Vancouver's Eric Hassli battles with Chicago's Yamith Cuesta, August 7, 2011.

Fire reeling from "nightmare" defensive performance

BRIDGEVIEW, Ill. — Chicago Fire left back Gonzalo Segares said it was “a nightmare.” Captain Logan Pause had no answer for it. Interim head coach Frank Klopas could only call it “disappointing.”

Their words may have been different, but their message was the same: Chicago’s defense was beyond miserable in Sunday’s 4-2 loss at the lowly Vancouver Whitecaps.

The Fire’s back line made several key errors, consistently looked disorganized and lacked any semblance of urgency in their embarrassing defeat at Empire Field. The match was far and away the defense’s worst game under Klopas, who had seen his revamped backline give up just seven goals in his first 10 games in charge.

In Klopas’ 11th match at the helm, they allowed more than half of that total to a Whitecaps team that had scored only 14 times in their previous 18 contests.

“I don’t know [what happened],” Segares told on Tuesday. “It’s just frustrating because defensively we’ve been good, we’ve been strong. We just had one of our worst performances on Sunday.”

Chicago’s defense made huge individual mistakes on all four of Vancouver’s goals. The first came in the very first minute. Defender Yamith Cuesta whiffed on a bouncing ball deep in the Fire’s half, allowing Whitecaps forward Eric Hassli to pounce and finish from just outside the 18.

Fire forward Dominic Oduro scored to make it 1-1 in the 23rd minute, but Chicago’s next big error came just one minute later. Goalkeeper Sean Johnson couldn’t corral a low long-distance shot from ‘Caps midfielder Gershon Koffie, letting the seemingly harmless effort bounce over his head and into the back of the net.

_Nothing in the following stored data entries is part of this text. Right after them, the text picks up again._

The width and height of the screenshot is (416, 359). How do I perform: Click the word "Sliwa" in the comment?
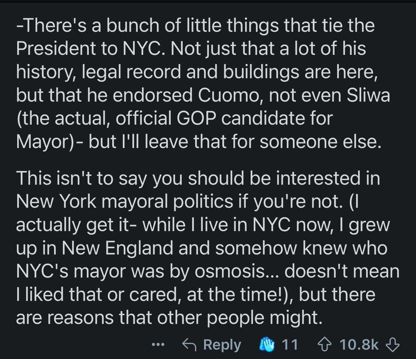[x=368, y=95]
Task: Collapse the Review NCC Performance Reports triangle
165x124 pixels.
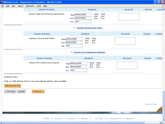Action: click(x=72, y=52)
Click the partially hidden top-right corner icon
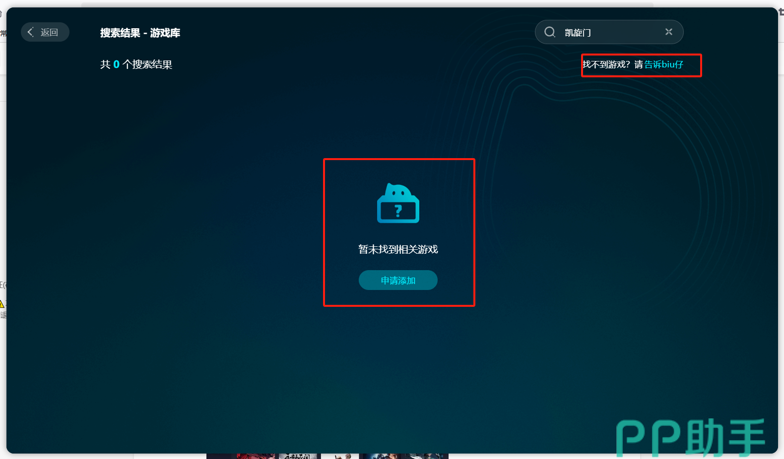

Third up was center back Josip Mikulic. The Croatian defender was turned far too easily at the top of the box by Camilo, allowing the Vancouver forward to waltz into the box for a 48th-minute finish.

The final mistake came on a 72nd-minute set piece — something the Fire have prided themselves on defending since Klopas’ May takeover. No Chicago defenders tracked their marks after Camilo put a 20-yard free kick on goal, allowing Hassli to run in and bag a rebound for his brace.

“Those games are going to happen,” Pause said. “I think some individual mistakes coupled with just kind of lack of urgency and effort and attitude as a whole kind of caught up with us on Sunday. We were playing another team bottom of the table, fighting for points and we just came out flat.”

That the Fire came out flat on Sunday is equal parts surprising and concerning. They had harped on staying focused during the build up to the game, and, with their playoff lives to fight for and an encouraging performance in their last match behind them, it seemed relatively safe to assume that the Chicago back four would fight hard against the Whitecaps.

Instead they looked disinterested in defending, paying the price by tying their season-high for goals conceded in a match.

“I wish I had an answer for you,” Pause said when asked why the defense looked flat. “I think sometimes those things come in waves. But where we are and as a leader of this team I take responsibility for the group as a whole and the attitude as a whole.

"Of course some of that stuff you can’t control, it’s individual stuff, but as a whole I take personal responsibility of where we are now in terms of that. It’s more than a little bit disappointing. You’re going to lose games; it’s part of it. But I touched on it earlier, it’s the way you lose games and this was just was a very disappointing result.”